▸ The exercise: Rescale the records from the start through the line with "Action: tap(526, 1453)", repeating every line with the requests included, and multiply each coordinate in the answers by 0.65, rounding to whole numbers with halves going up. Leave out the pictures, and reproduce only these lines.
## start Provided material
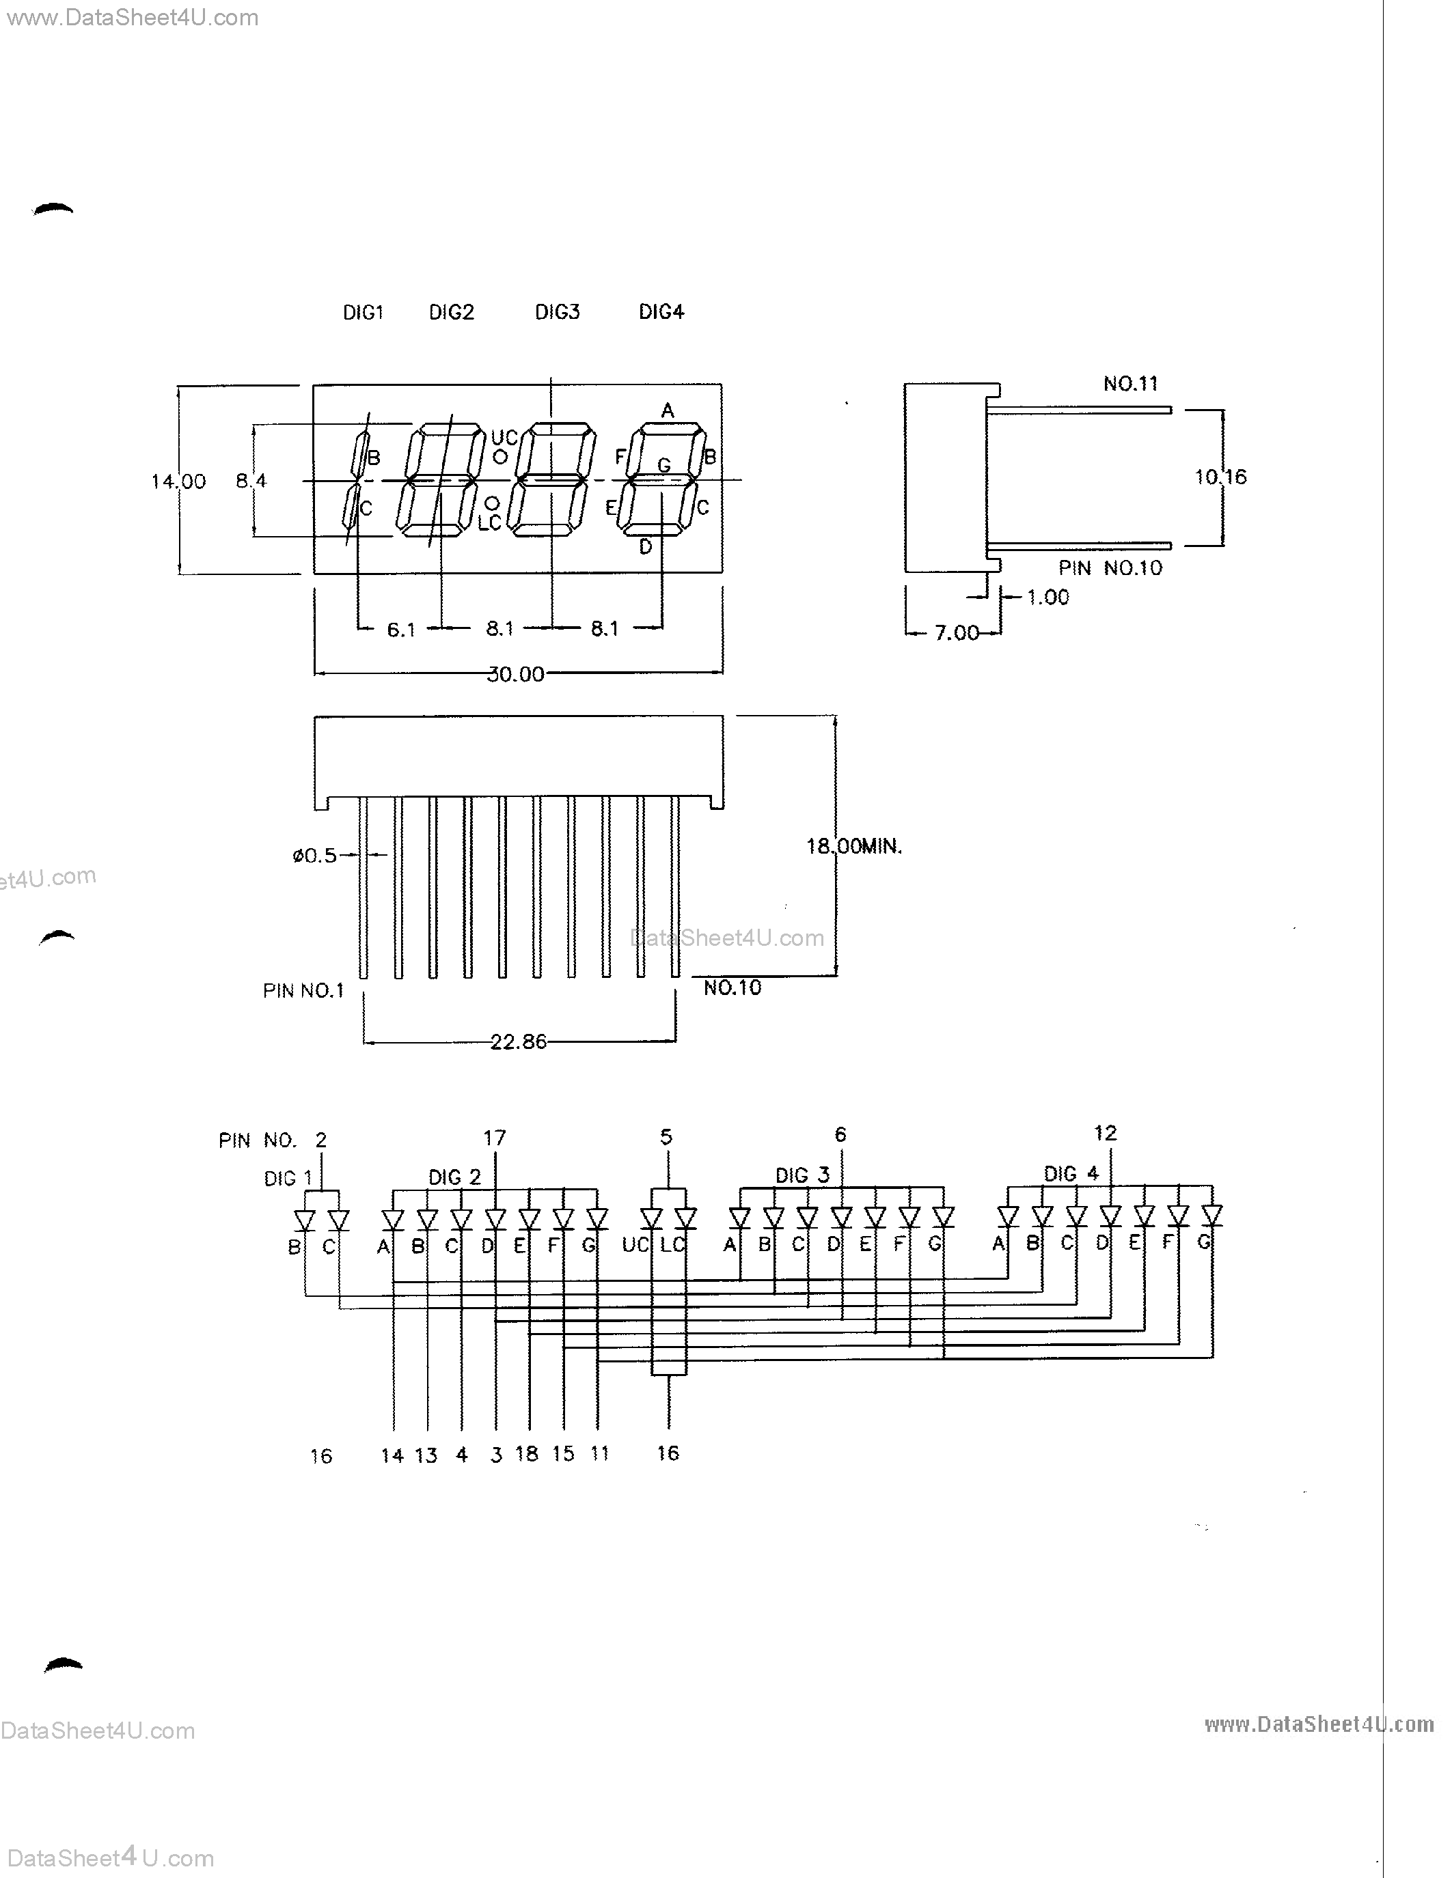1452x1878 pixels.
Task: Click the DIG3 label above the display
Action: tap(558, 312)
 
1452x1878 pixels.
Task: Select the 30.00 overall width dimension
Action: tap(515, 675)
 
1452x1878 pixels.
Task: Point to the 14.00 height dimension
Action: tap(178, 481)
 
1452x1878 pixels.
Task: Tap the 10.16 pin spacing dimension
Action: tap(1220, 477)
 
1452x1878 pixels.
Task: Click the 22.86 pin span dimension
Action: tap(518, 1042)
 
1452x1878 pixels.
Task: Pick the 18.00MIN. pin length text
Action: tap(853, 846)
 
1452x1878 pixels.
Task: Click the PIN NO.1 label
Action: tap(303, 991)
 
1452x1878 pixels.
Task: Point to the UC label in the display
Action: tap(504, 438)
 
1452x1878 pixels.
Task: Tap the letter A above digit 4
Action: tap(668, 411)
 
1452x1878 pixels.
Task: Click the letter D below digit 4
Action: tap(645, 547)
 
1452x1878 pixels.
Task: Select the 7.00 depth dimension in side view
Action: tap(957, 633)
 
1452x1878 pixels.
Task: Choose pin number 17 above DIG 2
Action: tap(495, 1138)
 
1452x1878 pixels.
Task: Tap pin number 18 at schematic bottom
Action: tap(526, 1453)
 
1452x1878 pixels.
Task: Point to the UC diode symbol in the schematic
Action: tap(651, 1219)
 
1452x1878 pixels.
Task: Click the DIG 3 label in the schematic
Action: tap(802, 1175)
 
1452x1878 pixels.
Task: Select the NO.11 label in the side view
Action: tap(1130, 384)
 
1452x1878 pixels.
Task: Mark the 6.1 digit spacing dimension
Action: tap(401, 630)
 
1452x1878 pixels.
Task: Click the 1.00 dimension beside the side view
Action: tap(1047, 597)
## end Provided material
▸ Task solution:
1452x1878 pixels.
Task: Click the DIG3 label above the display
Action: tap(363, 203)
 
1452x1878 pixels.
Task: Select the 30.00 overall width dimension
Action: tap(335, 439)
 
1452x1878 pixels.
Task: Point to the 14.00 height dimension
Action: tap(116, 313)
 
1452x1878 pixels.
Task: Tap the 10.16 pin spacing dimension
Action: tap(793, 310)
 
1452x1878 pixels.
Task: Click the 22.86 pin span dimension
Action: tap(337, 677)
 
1452x1878 pixels.
Task: Pick the 18.00MIN. pin length text
Action: tap(554, 550)
 
1452x1878 pixels.
Task: Click the PIN NO.1 label
Action: tap(197, 644)
 
1452x1878 pixels.
Task: Point to the UC label in the display
Action: tap(328, 285)
 
1452x1878 pixels.
Task: Tap the letter A above digit 4
Action: tap(434, 267)
 
1452x1878 pixels.
Task: Click the letter D below digit 4
Action: tap(419, 356)
 
1452x1878 pixels.
Task: Select the 7.00 depth dimension in side view
Action: tap(622, 411)
 
1452x1878 pixels.
Task: Choose pin number 17 above DIG 2
Action: tap(322, 740)
 
1452x1878 pixels.
Task: Tap pin number 18 at schematic bottom
Action: tap(342, 944)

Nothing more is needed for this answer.